Gregory Charles : Petit Chanteur devenu grand

Par Recherche et transcription : Frederic Trudel Recherchiste à la Chaîne culturelle de Radio-Canada / 9 février 2004


Vous aimez beaucoup le chant choral et la musique polyphonique. À quel moment avez-vous commencé à chanter ?

Il y a une histoire qui vaut la peine d'être racontée à ce sujet, parce qu'elle permet de faire comprendre aux professeurs le rôle incroyable qu'ils peuvent jouer dans nos vies. Bien sûr, je chantais déjà quand j'étais tout petit : je chantais dans des mariages dès l'âge de six ans. À l'école primaire, je suis allé voir mon professeur de première année et je lui ai demandé si je pouvais faire partie de la chorale. Elle m'a répondu : « Bien sûr ! » Alors, j'ai demandé : « Ils sont où, les choristes ? » Elle m'a dit : « Eh bien, il y a toi.

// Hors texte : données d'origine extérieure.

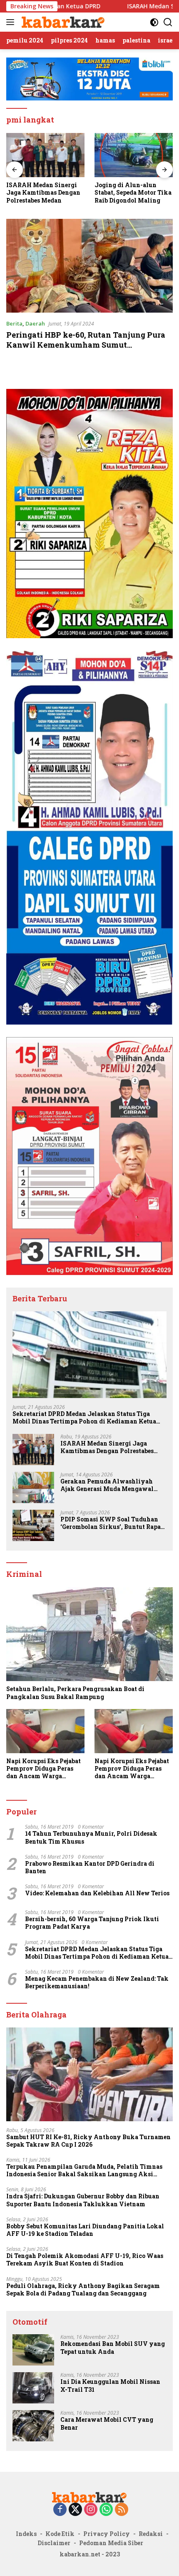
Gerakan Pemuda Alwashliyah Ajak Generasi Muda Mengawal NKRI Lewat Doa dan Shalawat (107, 1485)
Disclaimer (53, 2543)
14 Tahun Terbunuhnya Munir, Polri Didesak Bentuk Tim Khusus (91, 1837)
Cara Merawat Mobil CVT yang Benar (106, 2423)
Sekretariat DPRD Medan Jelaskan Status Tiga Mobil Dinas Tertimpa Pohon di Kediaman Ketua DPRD (84, 1417)
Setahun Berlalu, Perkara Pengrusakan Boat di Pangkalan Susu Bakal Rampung (75, 1692)
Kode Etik (60, 2534)
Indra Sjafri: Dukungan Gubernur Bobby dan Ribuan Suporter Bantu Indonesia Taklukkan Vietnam (82, 2200)
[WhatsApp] (106, 2510)
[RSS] (121, 2510)
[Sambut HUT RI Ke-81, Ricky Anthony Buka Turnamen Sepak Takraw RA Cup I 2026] (89, 2074)
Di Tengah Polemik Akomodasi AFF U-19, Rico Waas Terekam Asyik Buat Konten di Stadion (84, 2259)
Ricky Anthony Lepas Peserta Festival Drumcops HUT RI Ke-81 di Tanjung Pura (130, 192)
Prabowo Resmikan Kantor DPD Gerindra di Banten (89, 1867)
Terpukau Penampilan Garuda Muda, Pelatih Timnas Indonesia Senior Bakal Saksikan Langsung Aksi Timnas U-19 (84, 2170)
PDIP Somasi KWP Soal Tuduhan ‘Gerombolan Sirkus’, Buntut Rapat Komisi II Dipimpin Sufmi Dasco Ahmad (111, 1523)
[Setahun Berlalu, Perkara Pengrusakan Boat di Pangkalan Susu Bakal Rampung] (89, 1634)
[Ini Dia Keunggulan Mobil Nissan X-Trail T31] (33, 2387)
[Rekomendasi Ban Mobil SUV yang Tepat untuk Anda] (33, 2350)
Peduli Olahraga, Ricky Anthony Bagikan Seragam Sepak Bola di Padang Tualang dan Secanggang (83, 2289)
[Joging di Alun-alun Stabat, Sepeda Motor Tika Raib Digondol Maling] (45, 155)
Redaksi (151, 2534)
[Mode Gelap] (154, 22)
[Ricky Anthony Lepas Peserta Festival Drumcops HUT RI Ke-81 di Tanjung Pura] (133, 155)
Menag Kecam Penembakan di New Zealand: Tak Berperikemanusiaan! (97, 1982)
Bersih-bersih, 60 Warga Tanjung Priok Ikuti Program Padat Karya (92, 1922)
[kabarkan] (62, 22)
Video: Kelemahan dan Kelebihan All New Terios (97, 1893)
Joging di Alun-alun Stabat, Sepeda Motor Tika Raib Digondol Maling (44, 192)
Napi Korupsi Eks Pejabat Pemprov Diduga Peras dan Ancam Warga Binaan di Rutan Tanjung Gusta (43, 1768)
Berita (14, 323)
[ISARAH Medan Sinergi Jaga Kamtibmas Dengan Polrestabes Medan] (33, 1449)
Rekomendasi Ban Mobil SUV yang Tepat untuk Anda (112, 2347)
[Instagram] (90, 2510)
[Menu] (11, 22)
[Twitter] (75, 2510)
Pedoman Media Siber (111, 2543)
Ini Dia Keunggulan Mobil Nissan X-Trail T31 (110, 2385)
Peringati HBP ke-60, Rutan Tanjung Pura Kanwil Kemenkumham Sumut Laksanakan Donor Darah (85, 344)
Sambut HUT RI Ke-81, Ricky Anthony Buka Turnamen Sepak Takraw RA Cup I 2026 (88, 2140)
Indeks (26, 2534)
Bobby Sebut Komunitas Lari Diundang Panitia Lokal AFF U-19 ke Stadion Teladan (85, 2230)
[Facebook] (60, 2510)
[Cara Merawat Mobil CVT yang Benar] (33, 2425)
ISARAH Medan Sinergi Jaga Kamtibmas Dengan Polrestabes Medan (107, 1447)
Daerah (35, 323)
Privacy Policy (106, 2534)
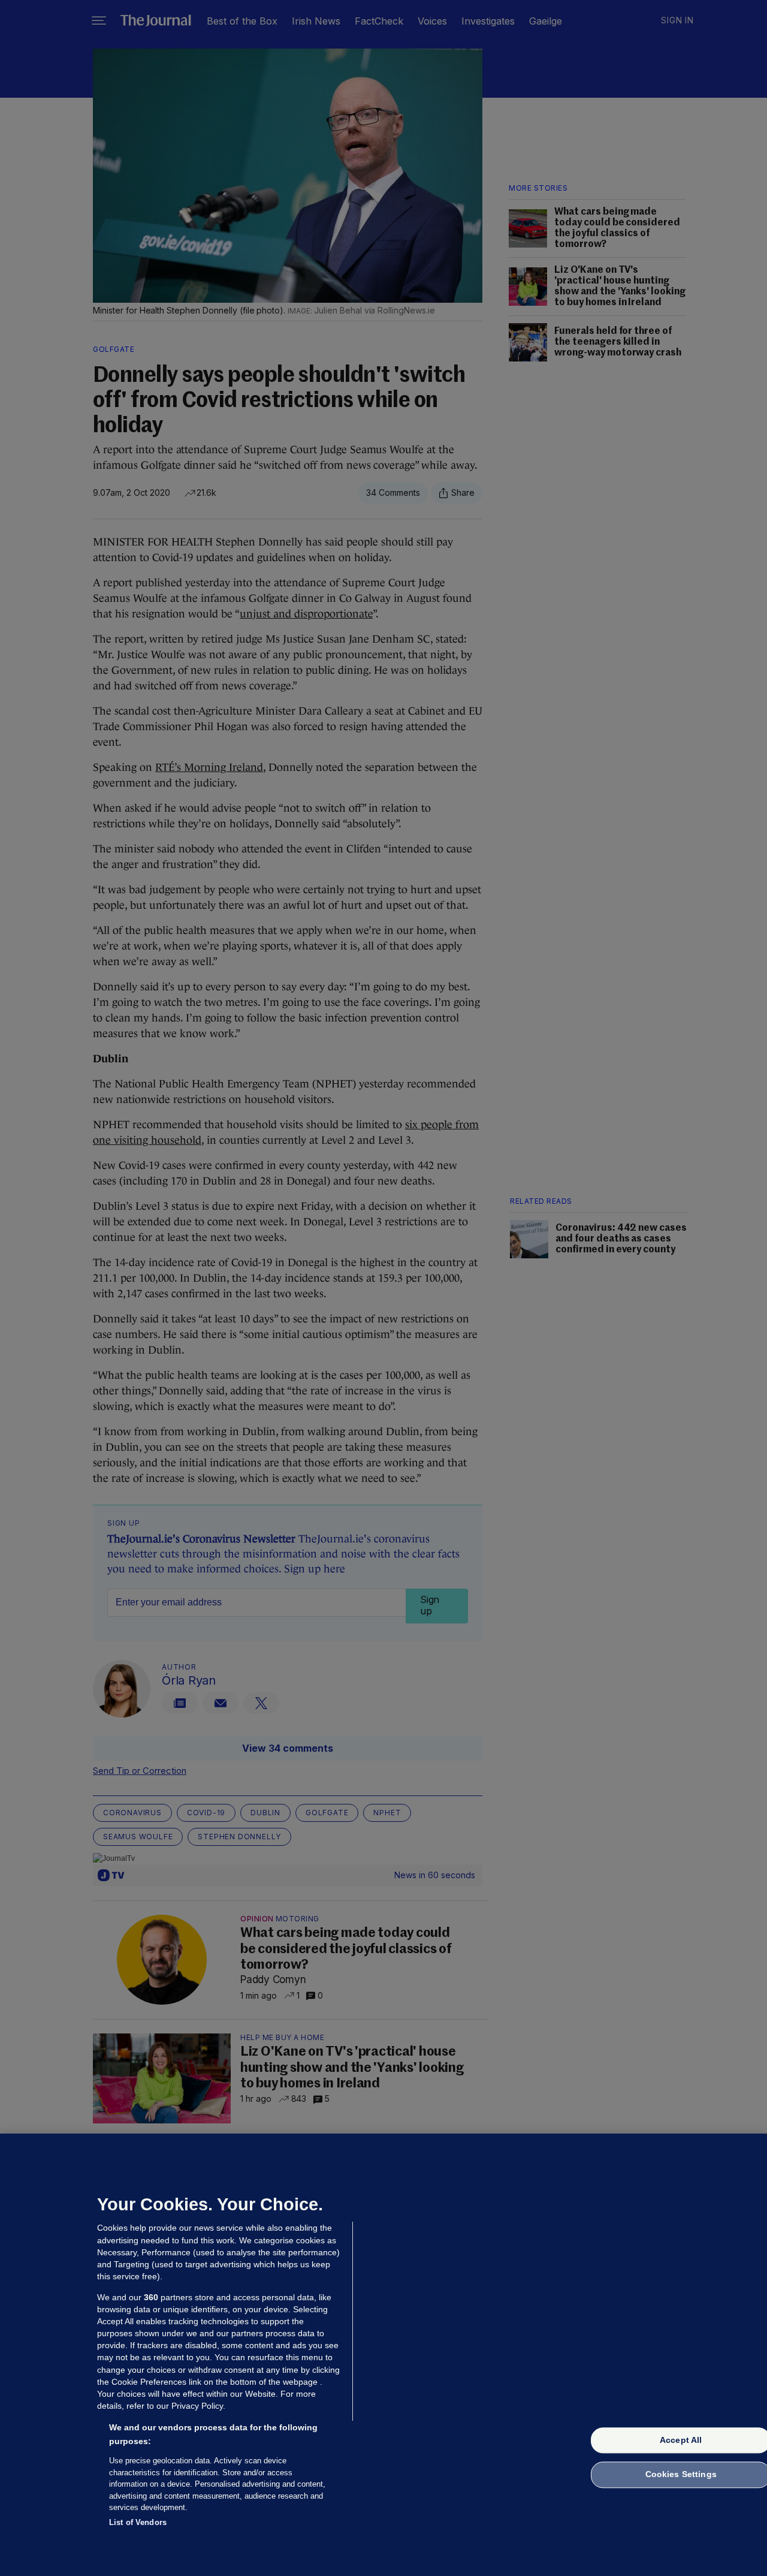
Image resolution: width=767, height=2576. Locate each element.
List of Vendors (138, 2521)
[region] (383, 2355)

On commence là ! » La réponse aurait pu être : « Désolé, il n'y a pas de chorale ici mais par contre on a du monde qui joue du glockenspiel... » Non, la réponse a été : « OK, oui, bang ! on commence ici » Il y a rapidement eu dans ce choeur d'école primaire 60, 70 personnes ! Ensuite -- et c'est là ma plus grande chance comme enfant, je pense -- j'ai été recruté par Les Petits Chanteurs du Mont-Royal.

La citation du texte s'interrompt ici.